### [Task item]
Your answer must be an exact copy of every record below.

### [Stored items]
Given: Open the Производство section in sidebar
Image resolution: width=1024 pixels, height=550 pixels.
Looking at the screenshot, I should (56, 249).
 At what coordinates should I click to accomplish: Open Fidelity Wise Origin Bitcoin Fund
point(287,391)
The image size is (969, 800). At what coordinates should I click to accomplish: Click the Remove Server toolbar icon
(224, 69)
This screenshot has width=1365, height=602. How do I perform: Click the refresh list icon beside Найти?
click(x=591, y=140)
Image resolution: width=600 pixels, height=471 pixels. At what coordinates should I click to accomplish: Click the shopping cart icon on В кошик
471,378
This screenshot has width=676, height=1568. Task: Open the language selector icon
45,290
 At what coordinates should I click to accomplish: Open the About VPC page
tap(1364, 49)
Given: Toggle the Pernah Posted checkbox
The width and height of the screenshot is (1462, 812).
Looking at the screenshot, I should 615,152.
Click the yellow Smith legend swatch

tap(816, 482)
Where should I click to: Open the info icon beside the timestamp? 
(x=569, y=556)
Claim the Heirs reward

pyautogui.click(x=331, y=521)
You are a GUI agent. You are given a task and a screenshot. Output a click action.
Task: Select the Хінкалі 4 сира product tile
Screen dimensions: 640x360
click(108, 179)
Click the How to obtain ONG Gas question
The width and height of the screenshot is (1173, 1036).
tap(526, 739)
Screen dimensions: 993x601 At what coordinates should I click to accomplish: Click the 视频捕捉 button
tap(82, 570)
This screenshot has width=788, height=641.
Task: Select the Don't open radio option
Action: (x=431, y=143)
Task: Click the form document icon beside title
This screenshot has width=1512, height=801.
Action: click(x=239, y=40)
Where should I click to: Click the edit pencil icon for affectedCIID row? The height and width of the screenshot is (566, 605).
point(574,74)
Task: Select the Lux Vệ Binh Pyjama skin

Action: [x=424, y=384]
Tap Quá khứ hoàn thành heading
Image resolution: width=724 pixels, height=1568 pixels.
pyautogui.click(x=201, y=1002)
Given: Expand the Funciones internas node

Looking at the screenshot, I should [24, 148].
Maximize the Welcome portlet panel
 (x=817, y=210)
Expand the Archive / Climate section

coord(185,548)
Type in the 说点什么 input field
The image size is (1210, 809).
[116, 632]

### [Output of the exercise]
Given: Open the Производство section in sidebar
Image resolution: width=1024 pixels, height=550 pixels.
Looking at the screenshot, I should (56, 249).
 At what coordinates should I click to accomplish: Open Fidelity Wise Origin Bitcoin Fund
point(287,391)
The image size is (969, 800). At what coordinates should I click to accomplish: Click the Remove Server toolbar icon
(224, 69)
This screenshot has width=1365, height=602. How do I perform: Click the refresh list icon beside Найти?
click(x=591, y=140)
Image resolution: width=600 pixels, height=471 pixels. At what coordinates should I click to accomplish: Click the shopping cart icon on В кошик
471,378
This screenshot has width=676, height=1568. Task: Open the language selector icon
45,290
 At what coordinates should I click to accomplish: Open the About VPC page
tap(1364, 49)
Given: Toggle the Pernah Posted checkbox
The width and height of the screenshot is (1462, 812).
Looking at the screenshot, I should 615,152.
Click the yellow Smith legend swatch

tap(816, 482)
Where should I click to: Open the info icon beside the timestamp? 
(x=569, y=556)
Claim the Heirs reward

pyautogui.click(x=331, y=521)
You are a GUI agent. You are given a task and a screenshot. Output a click action.
Task: Select the Хінкалі 4 сира product tile
Screen dimensions: 640x360
click(108, 179)
Click the How to obtain ONG Gas question
The width and height of the screenshot is (1173, 1036).
tap(526, 739)
Screen dimensions: 993x601 At what coordinates should I click to accomplish: Click the 视频捕捉 button
tap(82, 570)
This screenshot has width=788, height=641.
Task: Select the Don't open radio option
Action: (x=431, y=143)
Task: Click the form document icon beside title
This screenshot has width=1512, height=801.
Action: click(x=239, y=40)
Where should I click to: Click the edit pencil icon for affectedCIID row? The height and width of the screenshot is (566, 605).
point(574,74)
Task: Select the Lux Vệ Binh Pyjama skin

Action: [x=424, y=384]
Tap Quá khứ hoàn thành heading
Image resolution: width=724 pixels, height=1568 pixels.
pyautogui.click(x=201, y=1002)
Given: Expand the Funciones internas node

Looking at the screenshot, I should [24, 148].
Maximize the Welcome portlet panel
 (x=817, y=210)
Expand the Archive / Climate section

coord(185,548)
Type in the 说点什么 input field
The image size is (1210, 809).
[116, 632]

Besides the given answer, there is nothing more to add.